> Aim of the exercise
Every record must be copied out exactly.

***** Source data

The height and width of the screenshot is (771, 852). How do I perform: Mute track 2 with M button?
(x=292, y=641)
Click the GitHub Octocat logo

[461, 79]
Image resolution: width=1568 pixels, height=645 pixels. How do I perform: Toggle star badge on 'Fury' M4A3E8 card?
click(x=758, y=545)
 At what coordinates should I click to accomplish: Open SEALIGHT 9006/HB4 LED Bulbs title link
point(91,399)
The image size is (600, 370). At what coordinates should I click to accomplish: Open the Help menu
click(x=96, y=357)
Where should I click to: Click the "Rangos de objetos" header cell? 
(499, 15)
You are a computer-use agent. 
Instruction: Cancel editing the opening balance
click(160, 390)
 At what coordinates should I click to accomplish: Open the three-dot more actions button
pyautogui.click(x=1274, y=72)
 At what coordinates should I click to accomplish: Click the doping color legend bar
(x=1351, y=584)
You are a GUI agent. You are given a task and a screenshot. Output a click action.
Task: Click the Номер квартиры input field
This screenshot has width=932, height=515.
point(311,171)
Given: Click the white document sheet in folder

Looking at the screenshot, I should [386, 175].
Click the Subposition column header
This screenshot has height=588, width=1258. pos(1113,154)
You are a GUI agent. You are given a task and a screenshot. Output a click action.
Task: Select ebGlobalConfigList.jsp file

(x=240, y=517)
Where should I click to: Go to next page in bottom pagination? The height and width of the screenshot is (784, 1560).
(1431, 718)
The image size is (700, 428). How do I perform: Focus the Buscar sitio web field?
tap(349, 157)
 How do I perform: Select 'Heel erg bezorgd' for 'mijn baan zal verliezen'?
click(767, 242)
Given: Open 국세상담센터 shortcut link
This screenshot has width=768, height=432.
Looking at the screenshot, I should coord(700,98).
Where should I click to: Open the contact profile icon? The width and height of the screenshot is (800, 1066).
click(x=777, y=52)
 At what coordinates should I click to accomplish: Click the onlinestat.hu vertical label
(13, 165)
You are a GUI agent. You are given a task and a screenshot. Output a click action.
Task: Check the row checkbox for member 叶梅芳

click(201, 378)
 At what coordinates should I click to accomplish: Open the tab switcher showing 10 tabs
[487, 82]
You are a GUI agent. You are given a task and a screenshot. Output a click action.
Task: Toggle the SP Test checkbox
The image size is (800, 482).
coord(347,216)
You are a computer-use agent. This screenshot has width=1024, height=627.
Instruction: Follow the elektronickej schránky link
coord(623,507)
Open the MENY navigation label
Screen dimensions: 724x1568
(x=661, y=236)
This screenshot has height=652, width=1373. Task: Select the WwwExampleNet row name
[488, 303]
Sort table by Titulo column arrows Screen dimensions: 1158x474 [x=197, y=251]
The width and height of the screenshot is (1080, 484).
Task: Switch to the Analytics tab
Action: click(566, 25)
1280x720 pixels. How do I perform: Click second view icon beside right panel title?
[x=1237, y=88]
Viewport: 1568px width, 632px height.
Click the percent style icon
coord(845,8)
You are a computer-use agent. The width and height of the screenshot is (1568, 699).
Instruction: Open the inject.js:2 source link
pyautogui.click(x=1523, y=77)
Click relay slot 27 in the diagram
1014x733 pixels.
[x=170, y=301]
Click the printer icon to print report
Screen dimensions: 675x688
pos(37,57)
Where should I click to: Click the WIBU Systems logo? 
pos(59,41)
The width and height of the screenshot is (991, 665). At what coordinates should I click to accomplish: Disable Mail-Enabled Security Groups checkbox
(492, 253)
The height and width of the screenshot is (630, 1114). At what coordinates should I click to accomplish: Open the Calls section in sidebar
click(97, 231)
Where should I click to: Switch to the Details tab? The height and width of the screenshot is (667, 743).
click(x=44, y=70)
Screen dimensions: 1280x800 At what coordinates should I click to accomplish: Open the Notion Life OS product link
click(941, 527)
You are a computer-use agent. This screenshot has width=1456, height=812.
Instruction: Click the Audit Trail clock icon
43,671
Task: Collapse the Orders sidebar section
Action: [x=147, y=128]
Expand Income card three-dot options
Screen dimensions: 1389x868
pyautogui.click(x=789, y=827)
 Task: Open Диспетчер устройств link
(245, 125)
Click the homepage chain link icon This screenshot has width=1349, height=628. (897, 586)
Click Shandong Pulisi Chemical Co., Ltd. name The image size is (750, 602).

**********

> Completed task
The height and width of the screenshot is (771, 852). How do I perform: Mute track 2 with M button?
(x=292, y=641)
Click the GitHub Octocat logo

[461, 79]
Image resolution: width=1568 pixels, height=645 pixels. How do I perform: Toggle star badge on 'Fury' M4A3E8 card?
click(x=758, y=545)
 At what coordinates should I click to accomplish: Open SEALIGHT 9006/HB4 LED Bulbs title link
point(91,399)
The image size is (600, 370). At what coordinates should I click to accomplish: Open the Help menu
click(x=96, y=357)
Where should I click to: Click the "Rangos de objetos" header cell? 
(499, 15)
You are a computer-use agent. 
Instruction: Cancel editing the opening balance
click(160, 390)
 At what coordinates should I click to accomplish: Open the three-dot more actions button
pyautogui.click(x=1274, y=72)
 At what coordinates should I click to accomplish: Click the doping color legend bar
(x=1351, y=584)
You are a GUI agent. You are given a task and a screenshot. Output a click action.
Task: Click the Номер квартиры input field
This screenshot has width=932, height=515.
point(311,171)
Given: Click the white document sheet in folder

Looking at the screenshot, I should [386, 175].
Click the Subposition column header
This screenshot has height=588, width=1258. pos(1113,154)
You are a GUI agent. You are given a task and a screenshot. Output a click action.
Task: Select ebGlobalConfigList.jsp file

(x=240, y=517)
Where should I click to: Go to next page in bottom pagination? The height and width of the screenshot is (784, 1560).
(1431, 718)
The image size is (700, 428). How do I perform: Focus the Buscar sitio web field?
tap(349, 157)
 How do I perform: Select 'Heel erg bezorgd' for 'mijn baan zal verliezen'?
click(767, 242)
Given: Open 국세상담센터 shortcut link
This screenshot has width=768, height=432.
Looking at the screenshot, I should coord(700,98).
Where should I click to: Open the contact profile icon? The width and height of the screenshot is (800, 1066).
click(x=777, y=52)
 At what coordinates should I click to accomplish: Click the onlinestat.hu vertical label
(13, 165)
You are a GUI agent. You are given a task and a screenshot. Output a click action.
Task: Check the row checkbox for member 叶梅芳

click(201, 378)
 At what coordinates should I click to accomplish: Open the tab switcher showing 10 tabs
[487, 82]
You are a GUI agent. You are given a task and a screenshot. Output a click action.
Task: Toggle the SP Test checkbox
The image size is (800, 482).
coord(347,216)
You are a computer-use agent. This screenshot has width=1024, height=627.
Instruction: Follow the elektronickej schránky link
coord(623,507)
Open the MENY navigation label
Screen dimensions: 724x1568
(x=661, y=236)
This screenshot has height=652, width=1373. Task: Select the WwwExampleNet row name
[488, 303]
Sort table by Titulo column arrows Screen dimensions: 1158x474 [x=197, y=251]
The width and height of the screenshot is (1080, 484).
Task: Switch to the Analytics tab
Action: click(566, 25)
1280x720 pixels. How do I perform: Click second view icon beside right panel title?
[x=1237, y=88]
Viewport: 1568px width, 632px height.
Click the percent style icon
coord(845,8)
You are a computer-use agent. The width and height of the screenshot is (1568, 699).
Instruction: Open the inject.js:2 source link
pyautogui.click(x=1523, y=77)
Click relay slot 27 in the diagram
1014x733 pixels.
[x=170, y=301]
Click the printer icon to print report
Screen dimensions: 675x688
pos(37,57)
Where should I click to: Click the WIBU Systems logo? 
pos(59,41)
The width and height of the screenshot is (991, 665). At what coordinates should I click to accomplish: Disable Mail-Enabled Security Groups checkbox
(492, 253)
The height and width of the screenshot is (630, 1114). At what coordinates should I click to accomplish: Open the Calls section in sidebar
click(97, 231)
Where should I click to: Switch to the Details tab? The height and width of the screenshot is (667, 743).
click(x=44, y=70)
Screen dimensions: 1280x800 At what coordinates should I click to accomplish: Open the Notion Life OS product link
click(941, 527)
You are a computer-use agent. This screenshot has width=1456, height=812.
Instruction: Click the Audit Trail clock icon
43,671
Task: Collapse the Orders sidebar section
Action: [x=147, y=128]
Expand Income card three-dot options
Screen dimensions: 1389x868
pyautogui.click(x=789, y=827)
 Task: Open Диспетчер устройств link
(245, 125)
Click the homepage chain link icon This screenshot has width=1349, height=628. (897, 586)
Click Shandong Pulisi Chemical Co., Ltd. name The image size is (750, 602).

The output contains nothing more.